▶ [What to work on]: Copy the records below exactly, from the line containing "Task: Select the wire cutter pliers tool" through the last line, and leave out every picture.

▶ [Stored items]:
BEGIN

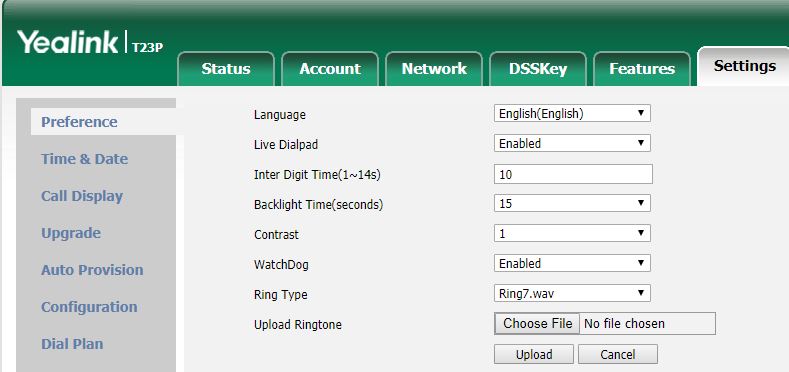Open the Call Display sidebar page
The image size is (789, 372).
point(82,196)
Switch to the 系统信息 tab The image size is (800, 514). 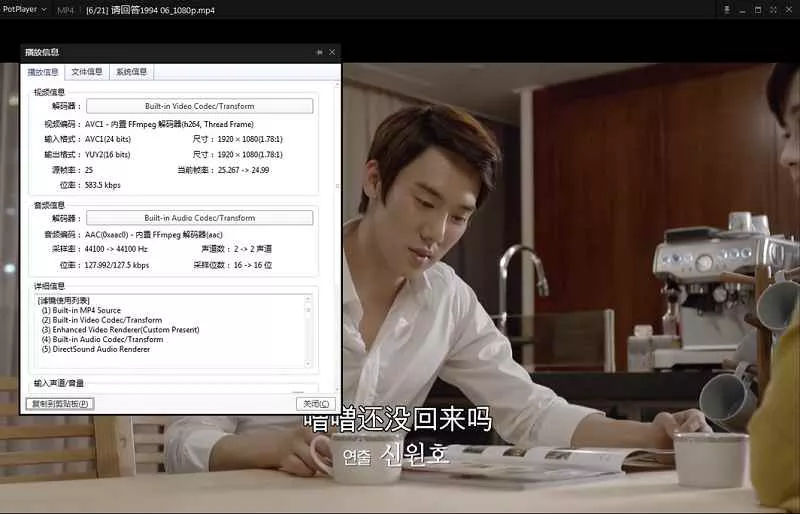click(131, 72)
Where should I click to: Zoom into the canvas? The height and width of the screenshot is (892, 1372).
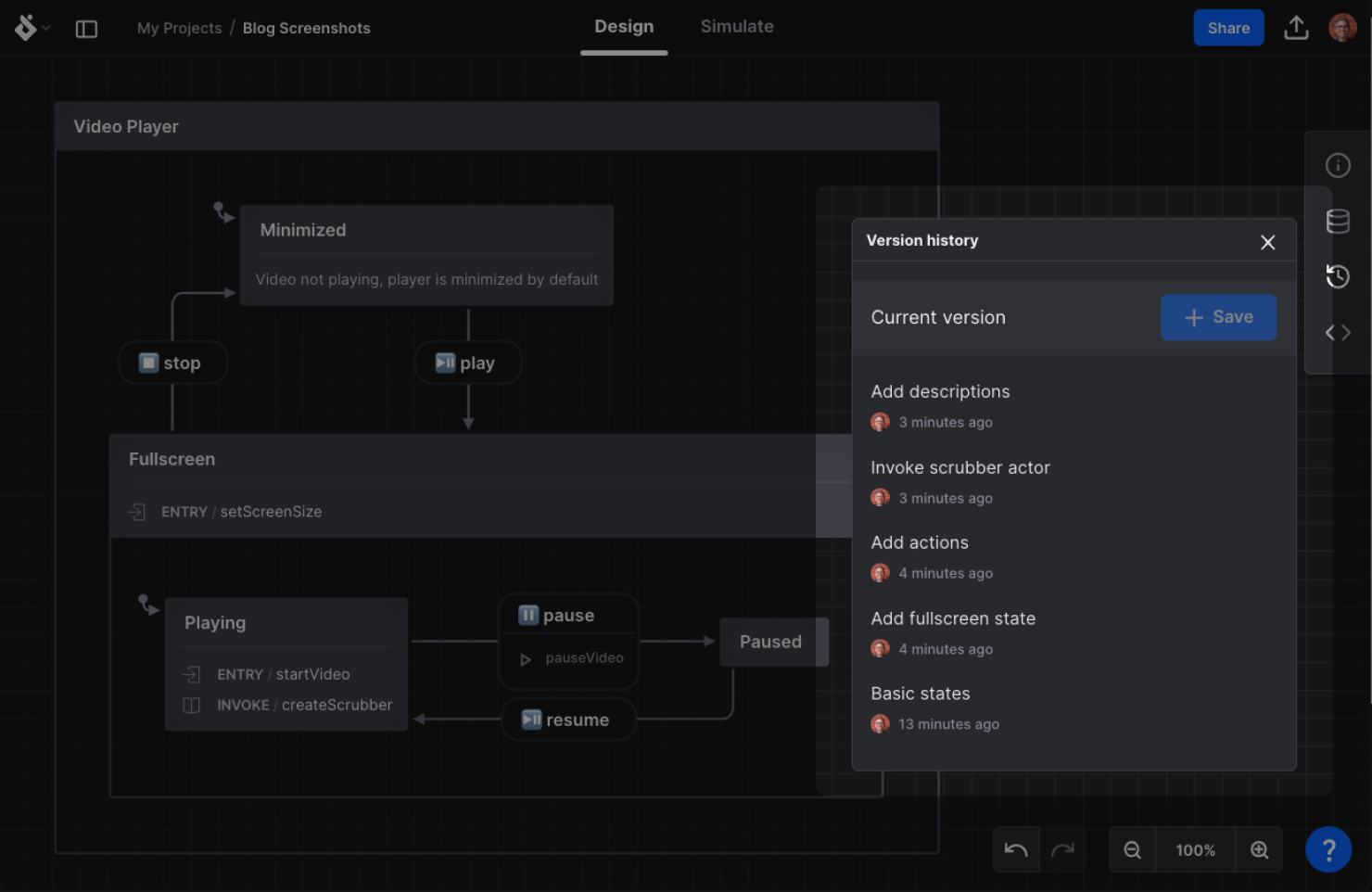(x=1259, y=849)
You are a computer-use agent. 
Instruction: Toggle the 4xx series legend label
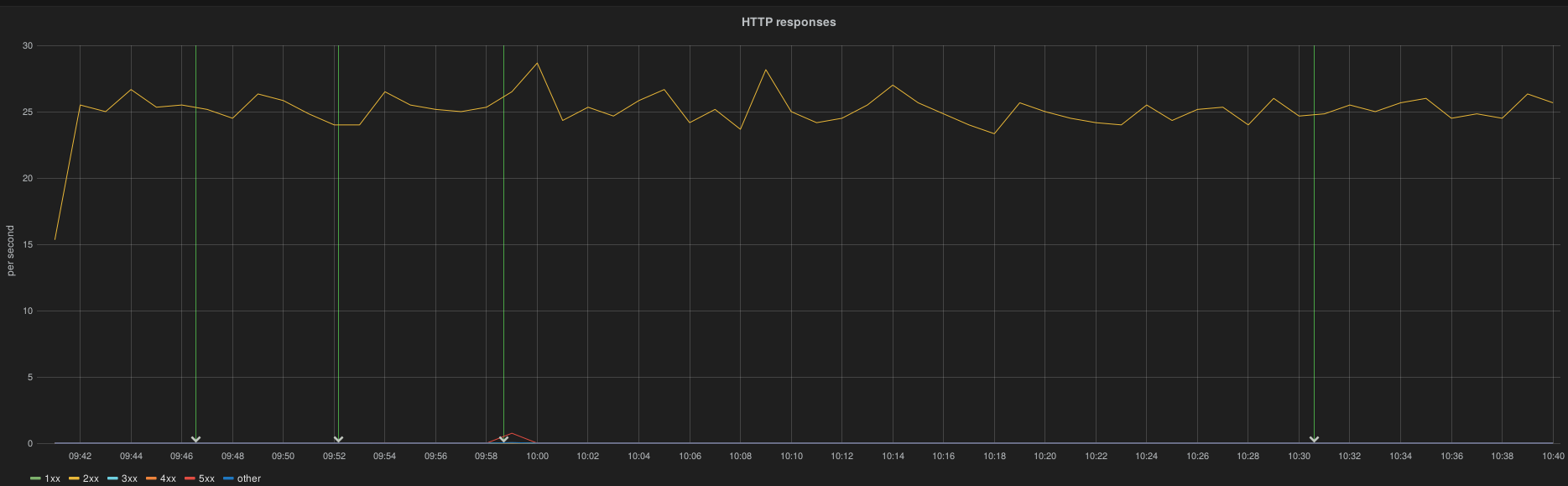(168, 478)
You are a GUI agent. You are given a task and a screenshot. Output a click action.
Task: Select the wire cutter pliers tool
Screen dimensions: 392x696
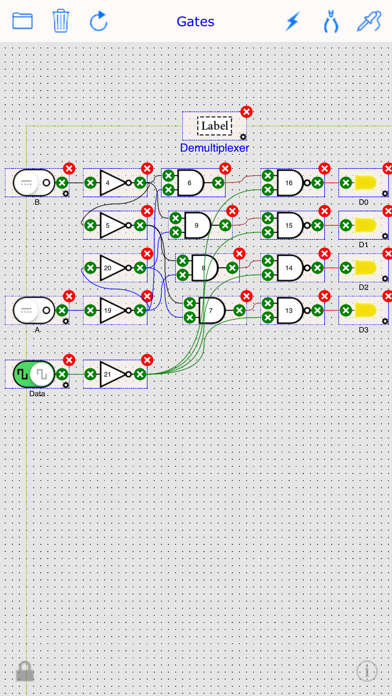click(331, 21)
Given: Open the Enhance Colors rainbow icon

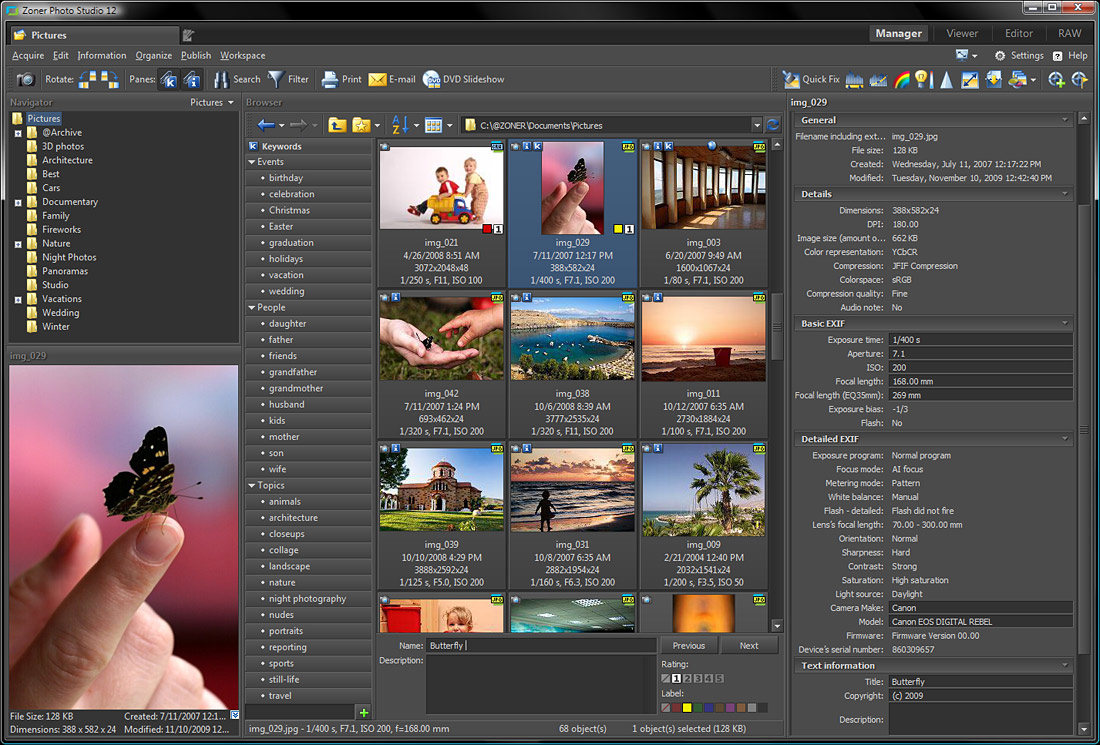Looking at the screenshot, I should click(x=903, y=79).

END

▶ [Reply]:
Task: Select the wire cutter pliers tool
Screen dimensions: 392x696
click(331, 21)
Given: Open the Enhance Colors rainbow icon

Looking at the screenshot, I should click(x=903, y=79).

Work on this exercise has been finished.